Step 4: Deploy Using AWS SAM
Deploy using SAM CLI:
# Build the application
sam build
# Deploy to AWS
sam deploy \
--stack-name my-ecs-edgedelta-stack \
--parameter-overrides \
EdgeDeltaApiKey=YOUR_API_KEY \
EdgeDeltaPipelineId=YOUR_PIPELINE_ID \
--capabilities CAPABILITY_IAM \
--region us-west-2
Step 5: Verify Deployment
- Check ECS Service Status:
aws ecs describe-services \
--cluster my-cluster \
--services my-ecs-edgedelta-stack-service \
--region us-west-2
- View Container Logs:
aws logs tail /ecs/my-ecs-edgedelta-stack \
--follow \
--region us-west-2
- Verify in Edge Delta Web App:
- Log into Edge Delta
- Navigate to Pipelines
- Select your pipeline
- Verify data is flowing from your ECS tasks
Performance Considerations
Resource Allocation
Proper resource allocation is crucial for optimal performance of your telemetry pipeline. The Edge Delta agent requires a minimum of 256 CPU units and 512 MB of memory, though these values should be adjusted based on your actual data volumes and processing requirements. Your application containers should be allocated resources based on their specific requirements, keeping in mind that telemetry collection may add a small overhead to their operation.
Network Configuration
Network configuration plays a vital role in both performance and cost optimization. Implementing VPC endpoints can significantly minimize data transfer costs by keeping traffic within the AWS network. Security groups must be carefully configured to allow communication between containers while maintaining the principle of least privilege. For enhanced security and reliability, consider enabling AWS PrivateLink for connectivity to Edge Delta, which provides a private connection without exposing traffic to the public internet.
Data Processing Limits
Understanding the data processing limits helps in capacity planning and scaling decisions. The Edge Delta agent can process up to 10GB per minute per instance, making it suitable for high-volume applications.
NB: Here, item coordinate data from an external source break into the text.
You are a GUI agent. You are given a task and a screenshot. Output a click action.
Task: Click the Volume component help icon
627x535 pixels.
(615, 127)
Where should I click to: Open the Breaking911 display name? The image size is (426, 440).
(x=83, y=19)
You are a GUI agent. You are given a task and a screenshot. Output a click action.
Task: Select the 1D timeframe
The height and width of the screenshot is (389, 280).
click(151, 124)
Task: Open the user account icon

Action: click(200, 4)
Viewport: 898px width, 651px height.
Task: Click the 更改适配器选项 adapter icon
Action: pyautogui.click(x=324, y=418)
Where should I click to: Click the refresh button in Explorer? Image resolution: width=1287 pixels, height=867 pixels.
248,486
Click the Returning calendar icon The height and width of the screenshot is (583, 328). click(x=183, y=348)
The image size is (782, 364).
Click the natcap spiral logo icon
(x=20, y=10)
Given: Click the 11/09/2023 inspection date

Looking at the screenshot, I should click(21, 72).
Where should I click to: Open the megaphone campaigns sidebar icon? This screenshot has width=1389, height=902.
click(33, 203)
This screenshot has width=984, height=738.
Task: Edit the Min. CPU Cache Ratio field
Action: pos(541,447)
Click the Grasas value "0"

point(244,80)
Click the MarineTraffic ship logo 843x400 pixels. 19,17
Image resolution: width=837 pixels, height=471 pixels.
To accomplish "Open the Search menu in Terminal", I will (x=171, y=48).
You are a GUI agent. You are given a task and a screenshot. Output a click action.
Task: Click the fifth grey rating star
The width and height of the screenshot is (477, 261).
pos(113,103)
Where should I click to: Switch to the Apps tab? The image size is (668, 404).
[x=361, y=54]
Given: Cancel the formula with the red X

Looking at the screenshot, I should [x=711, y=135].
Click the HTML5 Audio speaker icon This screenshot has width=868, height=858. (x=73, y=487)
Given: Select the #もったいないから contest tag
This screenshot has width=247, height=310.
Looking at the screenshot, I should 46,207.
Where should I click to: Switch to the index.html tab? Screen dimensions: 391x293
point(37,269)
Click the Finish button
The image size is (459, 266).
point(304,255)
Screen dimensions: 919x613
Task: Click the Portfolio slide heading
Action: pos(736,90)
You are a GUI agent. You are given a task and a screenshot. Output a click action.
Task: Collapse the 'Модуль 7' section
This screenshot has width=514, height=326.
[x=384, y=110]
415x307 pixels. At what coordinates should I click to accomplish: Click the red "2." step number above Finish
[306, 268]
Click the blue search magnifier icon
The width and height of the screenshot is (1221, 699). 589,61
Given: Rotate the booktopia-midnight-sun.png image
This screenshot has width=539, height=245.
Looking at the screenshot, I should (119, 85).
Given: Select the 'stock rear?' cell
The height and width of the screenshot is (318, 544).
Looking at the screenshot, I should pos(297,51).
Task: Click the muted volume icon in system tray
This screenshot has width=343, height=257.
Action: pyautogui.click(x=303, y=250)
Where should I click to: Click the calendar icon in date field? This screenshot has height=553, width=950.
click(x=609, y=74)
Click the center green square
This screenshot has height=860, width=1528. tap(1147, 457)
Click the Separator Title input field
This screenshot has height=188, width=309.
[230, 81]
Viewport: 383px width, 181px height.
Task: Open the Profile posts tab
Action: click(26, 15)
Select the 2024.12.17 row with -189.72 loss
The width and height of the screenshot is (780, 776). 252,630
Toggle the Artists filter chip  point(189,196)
Cloud Pipelines support up to 100MB per minute with optimal batching, though this can be increased by deploying multiple pipeline instances or working with Edge Delta support to adjust limits based on your needs.
Troubleshooting
Agent Not Starting
Check the agent logs for configuration errors:
aws logs get-log-events \
--log-group-name /ecs/my-stack \
--log-stream-name edgedelta/task-id \
--region us-west-2
No Data in Edge Delta
- Verify the API key is correct
- Check network connectivity from ECS tasks
- Ensure security groups allow outbound HTTPS traffic
- Verify the pipeline ID matches your configuration
High Memory Usage
Adjust the agent’s memory limits and buffer sizes in your configuration:
settings:
memory_limit: 400MB
buffer_size: 100MB
Best Practices
- Resource Allocation: Allocate at least 256 CPU units and 512MB memory to the Edge Delta agent
- Log Rotation: Configure log rotation to prevent disk space issues
- Monitoring: Set up CloudWatch alarms for agent health and resource usage
- Security: Store API keys in AWS Secrets Manager
- Networking: Use VPC endpoints to reduce data transfer costs
- Scaling: Configure auto-scaling based on your application’s load patterns
Alternative Approach
For organizations preferring a truly agentless solution or those already using AWS OpenTelemetry Collector, see Send ECS Data via AWS OpenTelemetry Collector which demonstrates how to use ADOT to forward telemetry to Edge Delta Cloud Pipelines without deploying the Edge Delta agent.